Indeed, this sort of racial obliviousness is part of the underlying problem that Joe has written about here (and elsewhere) so persuasively, and it’s a key element in the white racial frame. Take for example, this reporting on Olympic gold medalist and African American Cullen Jones, this time from the New York Daily News (tip of the hat to Mordy for sending this along). This is the lede on the story about Jones’ achievement:

Bronx-born swimmer Cullen Jones didn’t just help power the U.S. relay swim team to Olympic gold - he just may have shattered the stereotype that blacks can’t swim.

This opening paragraph sets the tone for the rest of the article, which is entirely framed around this moronic stereotype. The article also notes that Jones’ started swimming after he nearly drowned as a child and the fact that his mother took him to his first swimming lessons, and as he progressed in skill-level, drove him to lessons at 5 a.m. in the morning. So, the article could have started out with the dramatic near-drowning story, or with highlighting the dedication and sacrifice of parents of Olympic athletes. Instead, the reporters in this instance chose to start within a white racial frame by reiterating the stereotype that “blacks can’t swim.” No matter how solid the reporting and writing is in the rest of the article, that’s the part that most readers are going to take away from the piece.

While the ideals of the Olympic games are “tolerance, equality, fair play and, most of all, peace,” the incidents described here and elsewhere suggest that the hosts, participants, and observers have fallen far short of these ideals.

Playing the Caucasian Card

Posted by Joe on Aug 18th, 2008
2008
Aug 18

In her “The Last Word” column at Newsweek this week Anna Quindlen gave us a new and useful concept to describe what many whites do—the “Caucasian card” (H/T Jose Cobas). When African Americans object to racist framing, antiblack commentary, or antiblack practices, whites accuse them of “playing the race card.” This is a white-framed, whitewashed phrase designed to deflect objections to everyday racism. It was doubtless invented by whites for that purpose. (Can anyone tell me its first use?) (photo: kevinthoule)
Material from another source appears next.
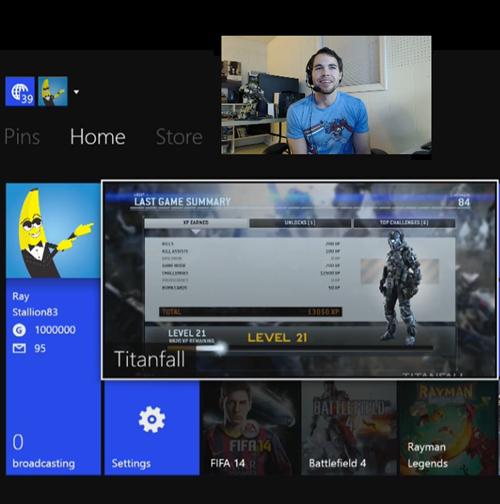This screenshot has width=500, height=504.
Task: Open the broadcasting count on profile tile
Action: pyautogui.click(x=43, y=451)
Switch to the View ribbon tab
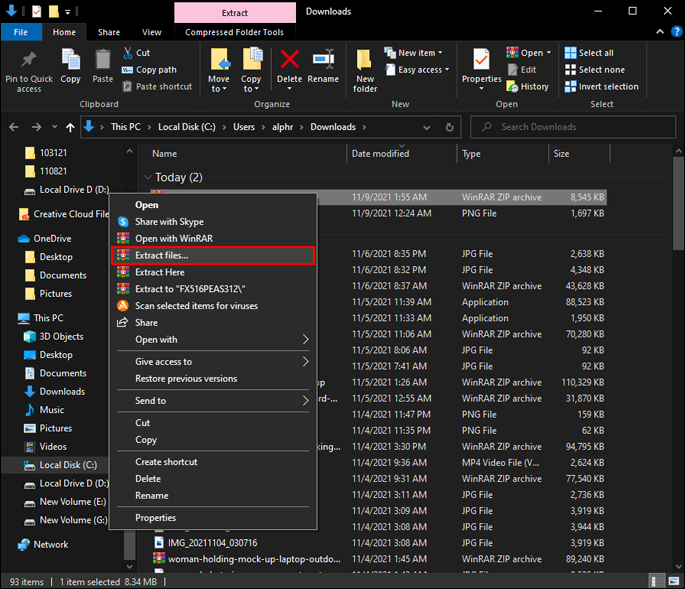685x589 pixels. coord(152,32)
Quindlen cites the way that African Americans carry a heavy load of racial hostility and discrimination on their shoulders:

When one of the white guys blows an account, the office line is that he’s a loser. But when a black guy does it, it means that they—that’s the all-purpose “they,” sometimes used interchangeably with “those people”—don’t seem to be able to close the deal.
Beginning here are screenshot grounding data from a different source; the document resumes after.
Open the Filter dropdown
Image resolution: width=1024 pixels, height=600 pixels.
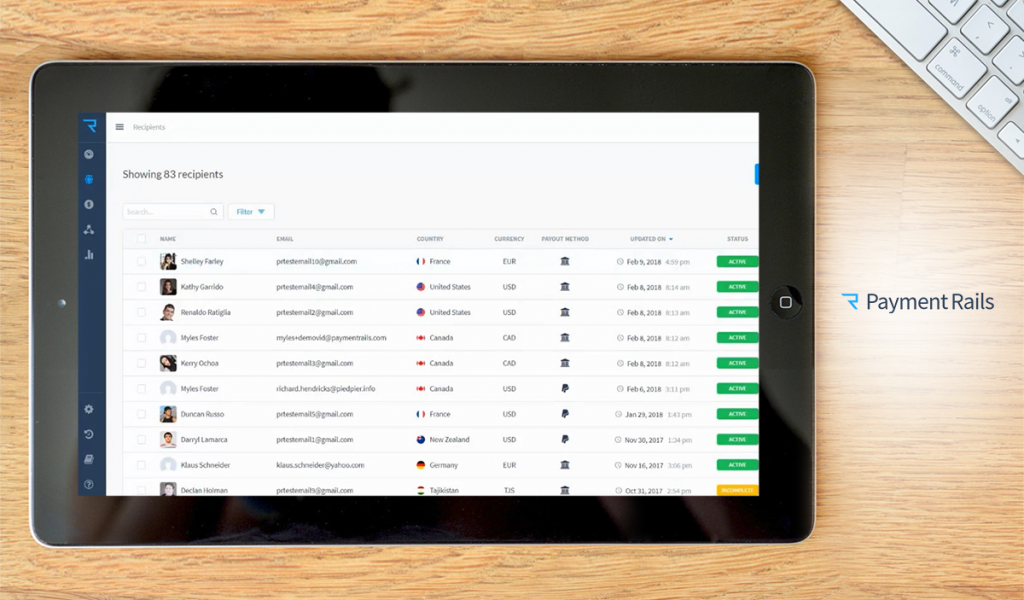click(x=251, y=211)
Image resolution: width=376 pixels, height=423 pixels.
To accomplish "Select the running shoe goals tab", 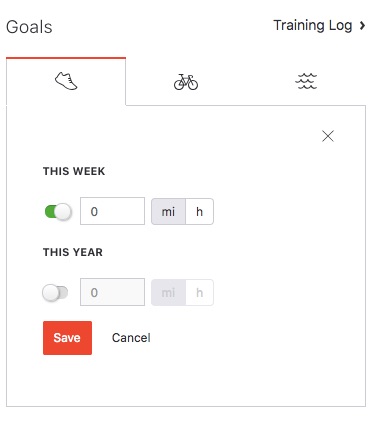I will pyautogui.click(x=66, y=81).
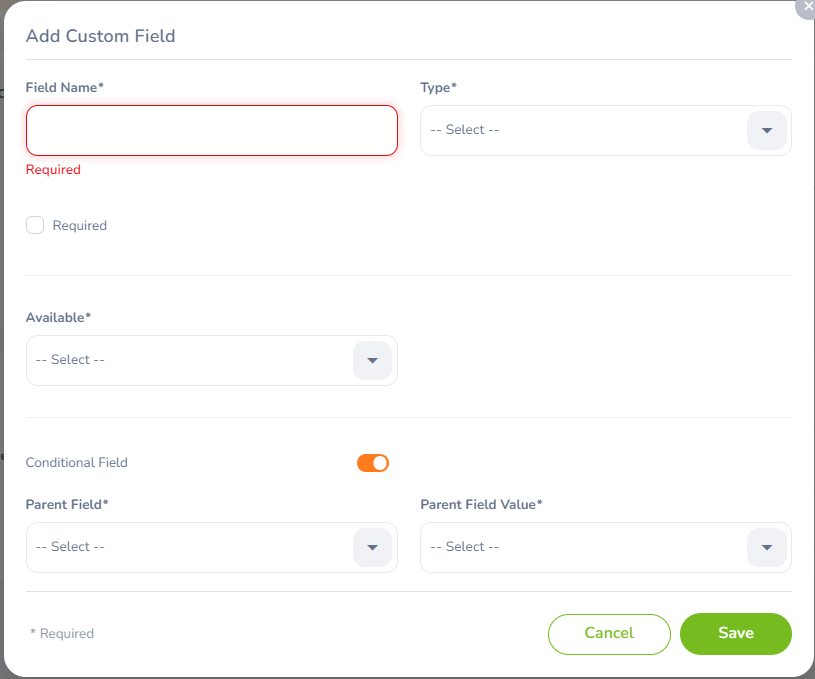The height and width of the screenshot is (679, 815).
Task: Click the Parent Field Value arrow icon
Action: click(x=767, y=548)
This burden of everyday racism makes a black person’s life quite different from that of a white person. Somehow most whites assume their lives are the same. They assert that blacks have equal opportunities compared to whites–in education, employment, housing or health care.
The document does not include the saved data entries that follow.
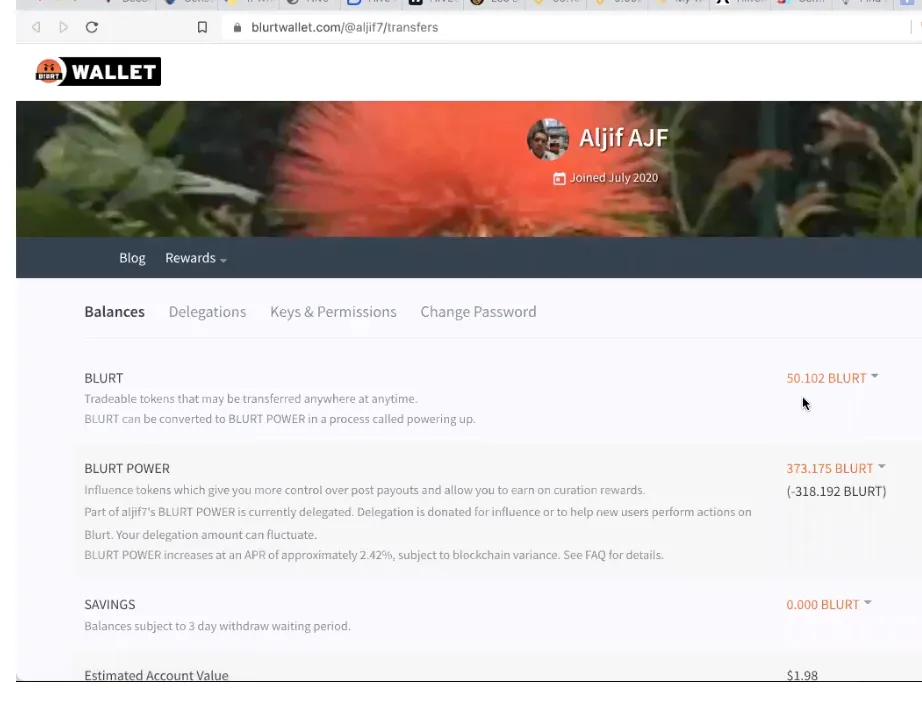Image resolution: width=922 pixels, height=722 pixels.
Task: Go forward with browser forward arrow
Action: (64, 27)
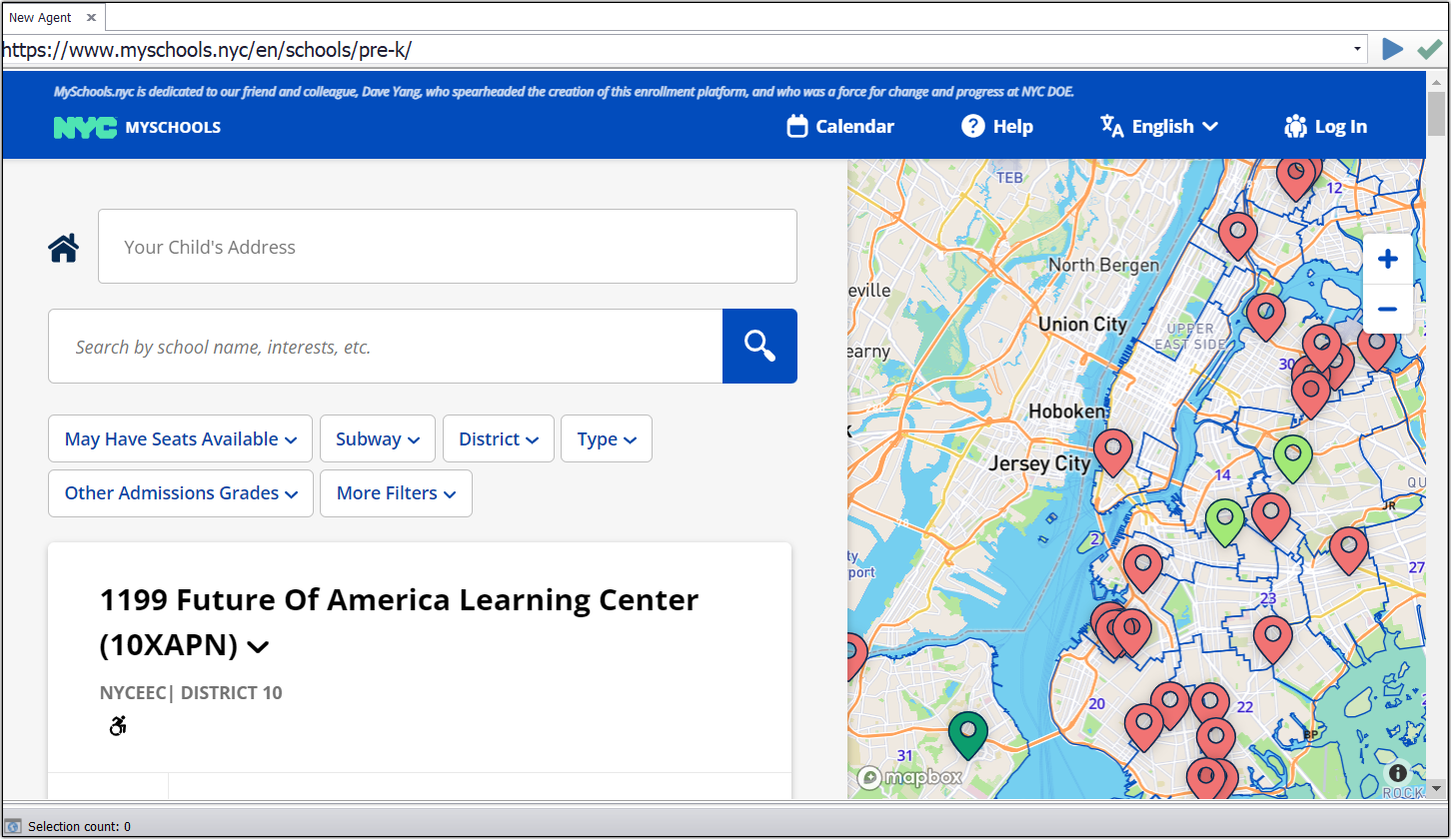1452x840 pixels.
Task: Click the NYC MySchools logo
Action: (x=137, y=127)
She later notes that Senator McCain justifiably likes to cite his long trials in a Viet Cong prison with it torture of a physical and psychological kind for five years. That, he and his supporters plausibly assert, “builds character.” But they forget or intentionally ignore the huge burden of contending with white hostility and discrimination that black men and women face (as well as other Americans of color). They face it for lifetimes, for far more than five years. This heavy burden often involves physical and psychological torture of its own kind. This should be fully recognized by the white media and voters, but is not.

Quindlen then comments on the McCain campaign’s reaction to Senator Obama’s recent and reasonable commentary on being viewed by many (whites) as not looking like other presidents on U.S. money and as being portrayed by McCain supporters and others as somehow foreign and “other.”

The man is black. His candidacy is indivisible from that fact, given the history and pathology of this country.… The suggestion of [his doing] something untoward was pandering to stereotypes and fear. Senator McCain was playing the Caucasian card.

She nails it this time. Whites invented the racist system of this country and have maintained that system, with great white privileges, since the 1600s. They have “played the white card” in every era. They played it in the abolitionist era of the 1850s-1860s, and they played it in the civil rights era of the 1950s-1960s. With no sense of irony, privileged whites (coming from what one blogger bobbosphere calls the “deal”) still play that white card today when they regularly accuse African Americans who critique the racist system and try to bring it down as “playing the race card” and being unfair to our “really democratic” system.

2008
Aug 17

In a recent article, “The Color-Coded Campaign,” John Heilemann seems to be one of the very first journalists in the mainstream media to take a serious and detailed look at Senator Obama’s problems with overt and covert racist thinking and framing by white voters. He begins with a customary question as to why Obama is not way ahead of Senator McCain, and indeed below 50 percent of the voters in all national polls. After discussing the usual reasons given for his modest (or in some polls no) lead over Senator McCain, such as contentions he is too “effete,” “aloof,” “liberal,” or quick to change positions, he then moves to the more likely reason:

Where he’s lagging is among white voters, and with older ones in particular…. Obama’s lead is being inhibited by the fact that he is, you know, black? “Of course it is,” says another prominent Republican operative. “It’s the thing that nobody wants to talk about, but it’s obviously a huge factor.”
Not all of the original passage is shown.